Any sunroom can keep a more stabilized temperature if its built on a concrete slab at least 24 inches deep. Concrete absorbs heat coming in through windows from sunlight. Heat will transfer to the concrete even if the concrete floor is covered by tile or indoor-outdoor carpeting.
A high R-value in roof insulation helps sustain a comfortable temperature in a sunroom. Specially constructed panels are available that keep the roof area of sunrooms very well insulated. If you want to build a sunroom out of wood framing yourself, consider buying these insulation panels from a sunroom dealer for the roof area only.

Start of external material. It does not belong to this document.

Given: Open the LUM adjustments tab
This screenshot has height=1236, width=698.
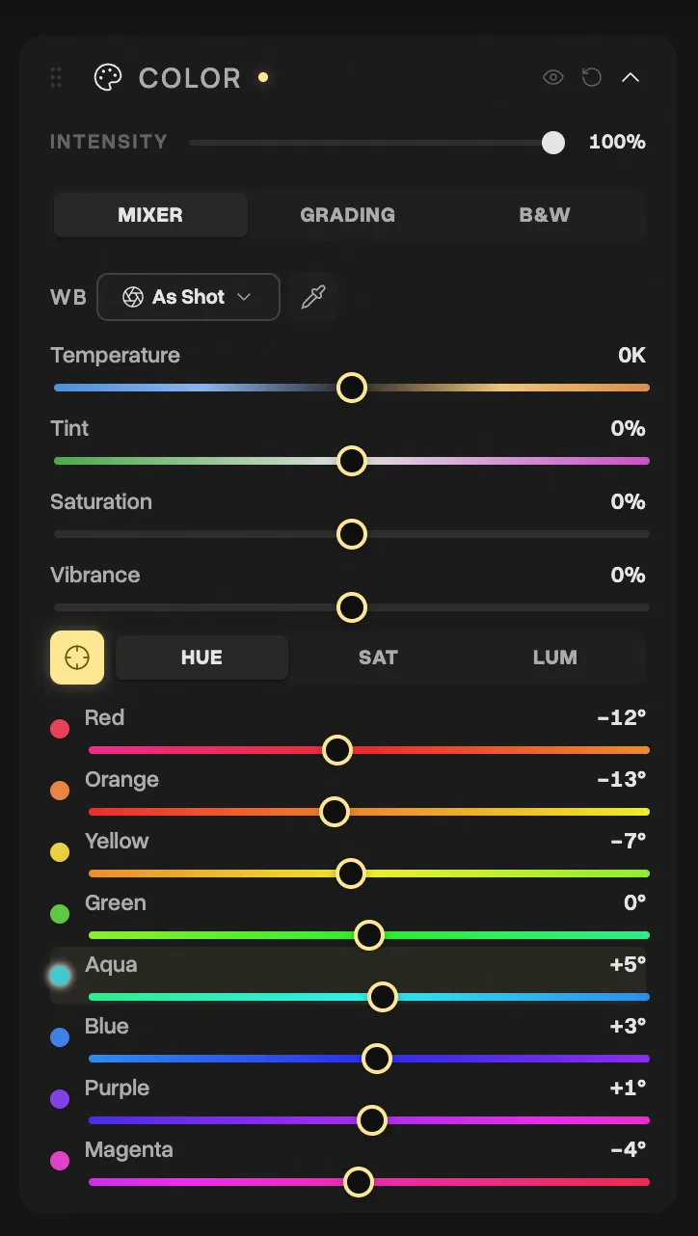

Install sliding windows around your sunroom that are at least 48 inches high. This will provide lots of natural light and openings large enough to suction a breeze on hot days. Caulk well around window seams and insulate all wall areas above and below the windows. No sunroom can be completely airtight or watertight, for that matter, but do your best to seal and secure the room from the elements to save on energy bills.
Heating the Sunroom
Few people are willing to install ductwork for heating and cooling into a sunroom. Cooling is usually provided by fans and open windows. An oil-filled radiator electric heater works well for heating. The heater is safe to touch and inexpensive to operate. By having this type of heater in your sunroom, you can use it three seasons out of the year. If you have an adjoining room with a fireplace, you can harness some of that warmth to heat the sunroom in winter months as well.
Fans Are Important
Open sliding windows work well to cool a sunroom. But, an overhead electric ceiling fan is a good auxiliary backup system to install. The fan can be reversed in cold weather to push heat back down into the room, too. Free-standing fans on tables or pedestals can help to cool a large sunroom. The only drawback of these fans is that they are usually very noisy. A ceiling fan is not noticeably noisy on medium or low speed.
Windows and Privacy
Sliding windows in a sunroom offer no privacy, especially if they surround all walls. You can install a couple of sections of board fence to enhance privacy, if your sunroom is close to neighbors. Another option is to plant a row of shrubs to provide some screening. In some cases, you may want to install curtain rods on all walls and hang medium-weight curtains for privacy at certain times of day. Sheer curtains provide almost no screening and heavy curtains look out of place in a sunroom.